The other 70% of the kicker would be returned to taxpayers as normal.

“I think this is simple. We have a life and death threat in Southern Oregon and increasingly across the state of Oregon in wildfire,” Golden said in an interview. “The General Fund cannot support adequate wildfire programs to protect our communities. And no one else is suggesting a source of funding that can protect our communities going forward.”

The letter was sent to Minority Leader Sen. Tim Knopp, R-Bend, members of the Senate Republican Caucus, members of the Senate Democratic Caucus and Gov. Tina Kotek.

“I’m writing to make a last-minute appeal for you and your colleagues to consider revising it in a very specific way, and for what I believe to be a crucially important reason,” Golden wrote.

State Sen. Jeff Golden confers with Kate Lieber, D-Beaverton and Southwest Portland, in this March 20, 2023, file photo. Golden wants to use a portion of the state's kicker for one-time investment of $1.7 billion that could yield millions per year for protective wildfire programs.
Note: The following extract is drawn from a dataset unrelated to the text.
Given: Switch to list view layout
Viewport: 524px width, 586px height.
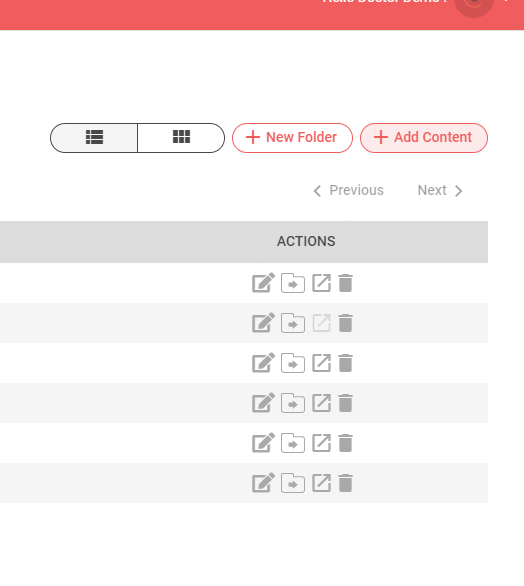Looking at the screenshot, I should pyautogui.click(x=94, y=138).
State Sen. Jeff Golden confers with Kate Lieber, D-Beaverton and Southwest Portland, in this March 20, 2023, file photo. Golden wants to use a portion of the state’s kicker for one-time investment of $1.7 billion that could yield millions per year for protective wildfire programs.

Kristyna Wentz-Graff / OPB

In a statement, Knopp said, “Senator Golden is yet again using wildfire to attempt to take the kicker. The people of Oregon voted to protect their kicker tax refund from politicians, and this is another clear example of why. I trust Oregonians to spend and invest over-collected taxes more than I do the legislature.”

Other senators, Majority Leader Kate Lieber, D-Portland, and Kotek did not respond to requests for comment.

In his letter, Golden explains that a 6% return from this one-time investment of $1.7 billion would yield $102 million per year for protective wildfire programs. He said the details of this investment are open to negotiation.

“I don’t want to over-promise. I think it’d be foolish to say, just do this, and we’ll never worry about wildfire again. I’m not that powerful,” Golden said. “But in terms of a reliable source of the funding we need, this would be a huge step forward.”

Golden said he proposed the same thing last session, but the idea did not make it past the Revenue Committee.

Monday’s request follows the passage of SB 762 in 2021, which provided more than $220 million to help the state improve wildfire preparedness. Its key strategies included creating fire-adapted communities, developing safe and effective response and increasing the resiliency of Oregon’s landscapes.

Yet Golden said more recently, the 2023-2025 budget appropriated less than $100 million toward wildfire preparedness and response.

He has also spearheaded the creation of the state’s new wildfire risk map, which is intended to educate homeowners about their exposure to wildfire risk, determine where fire mitigation resources should be prioritized and identify where future state rules on home hardening and defensible space will apply.

He said he has not received a response to his letter.

Time is of the essence, as the Department of Revenue is in the process of printing and distributing FY 2023 Oregon income tax forms, which will have a provision for the kicker.